(Extracted records begins)

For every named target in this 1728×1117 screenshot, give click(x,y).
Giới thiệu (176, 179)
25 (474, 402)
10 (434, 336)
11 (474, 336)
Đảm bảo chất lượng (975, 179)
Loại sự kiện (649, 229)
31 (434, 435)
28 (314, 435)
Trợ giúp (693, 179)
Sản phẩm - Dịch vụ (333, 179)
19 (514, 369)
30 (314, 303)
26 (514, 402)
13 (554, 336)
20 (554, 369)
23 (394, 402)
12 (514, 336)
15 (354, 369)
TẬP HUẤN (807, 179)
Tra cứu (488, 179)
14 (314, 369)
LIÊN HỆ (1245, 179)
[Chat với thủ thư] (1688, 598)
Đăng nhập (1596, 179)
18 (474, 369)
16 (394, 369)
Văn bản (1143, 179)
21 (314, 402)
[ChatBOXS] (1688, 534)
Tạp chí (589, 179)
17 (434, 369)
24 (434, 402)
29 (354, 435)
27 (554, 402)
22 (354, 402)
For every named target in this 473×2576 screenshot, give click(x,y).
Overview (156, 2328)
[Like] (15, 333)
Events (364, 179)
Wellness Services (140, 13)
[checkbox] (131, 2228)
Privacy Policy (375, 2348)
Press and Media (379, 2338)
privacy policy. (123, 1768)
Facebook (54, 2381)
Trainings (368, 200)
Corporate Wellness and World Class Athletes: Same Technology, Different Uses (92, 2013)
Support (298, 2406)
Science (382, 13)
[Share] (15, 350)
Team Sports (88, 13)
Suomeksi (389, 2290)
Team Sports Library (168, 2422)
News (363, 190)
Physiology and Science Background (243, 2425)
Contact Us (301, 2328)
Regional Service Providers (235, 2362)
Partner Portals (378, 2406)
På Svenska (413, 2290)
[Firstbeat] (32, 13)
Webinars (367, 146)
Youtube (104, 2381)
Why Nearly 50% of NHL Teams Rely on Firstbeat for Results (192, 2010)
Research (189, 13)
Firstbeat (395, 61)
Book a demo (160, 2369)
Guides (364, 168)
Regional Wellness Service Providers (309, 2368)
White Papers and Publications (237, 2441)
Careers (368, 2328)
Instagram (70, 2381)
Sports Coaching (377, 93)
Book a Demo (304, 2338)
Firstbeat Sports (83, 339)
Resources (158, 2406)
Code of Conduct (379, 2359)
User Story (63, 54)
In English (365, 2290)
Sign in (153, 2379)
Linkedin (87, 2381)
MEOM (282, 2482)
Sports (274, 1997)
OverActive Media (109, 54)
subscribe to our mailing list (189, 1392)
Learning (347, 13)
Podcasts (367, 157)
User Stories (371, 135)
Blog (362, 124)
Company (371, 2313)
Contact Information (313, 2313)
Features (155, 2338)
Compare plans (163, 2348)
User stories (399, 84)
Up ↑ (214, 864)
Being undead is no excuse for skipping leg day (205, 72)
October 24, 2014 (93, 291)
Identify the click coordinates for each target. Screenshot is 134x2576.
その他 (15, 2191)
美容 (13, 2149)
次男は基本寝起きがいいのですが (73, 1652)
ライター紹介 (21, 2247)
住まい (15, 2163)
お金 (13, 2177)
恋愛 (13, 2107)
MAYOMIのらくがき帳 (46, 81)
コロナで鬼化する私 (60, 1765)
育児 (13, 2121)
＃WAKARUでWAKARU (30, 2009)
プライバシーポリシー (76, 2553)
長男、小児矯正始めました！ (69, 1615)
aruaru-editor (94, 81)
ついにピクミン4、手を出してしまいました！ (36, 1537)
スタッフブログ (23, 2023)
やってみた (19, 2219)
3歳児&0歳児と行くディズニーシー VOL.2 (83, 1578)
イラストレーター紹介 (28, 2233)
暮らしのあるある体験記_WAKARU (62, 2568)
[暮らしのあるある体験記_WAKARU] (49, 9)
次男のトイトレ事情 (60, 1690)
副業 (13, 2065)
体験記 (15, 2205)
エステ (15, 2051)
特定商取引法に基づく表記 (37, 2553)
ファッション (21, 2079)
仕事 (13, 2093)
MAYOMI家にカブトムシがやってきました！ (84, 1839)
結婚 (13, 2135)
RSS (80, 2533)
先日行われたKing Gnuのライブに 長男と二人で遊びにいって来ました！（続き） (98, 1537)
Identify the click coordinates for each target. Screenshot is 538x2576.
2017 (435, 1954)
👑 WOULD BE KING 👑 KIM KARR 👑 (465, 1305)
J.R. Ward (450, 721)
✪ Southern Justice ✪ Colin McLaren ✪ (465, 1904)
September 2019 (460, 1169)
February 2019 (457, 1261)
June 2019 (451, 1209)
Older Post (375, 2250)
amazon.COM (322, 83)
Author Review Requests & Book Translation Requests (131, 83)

(Extracted records ends)

Task objective
Lines with the word "give" in them should be copied from the preceding records.

Result for this task
For every named target in this 1728×1117 screenshot, give click(x,y).
For every named target in this 473×2576 screenshot, give click(x,y).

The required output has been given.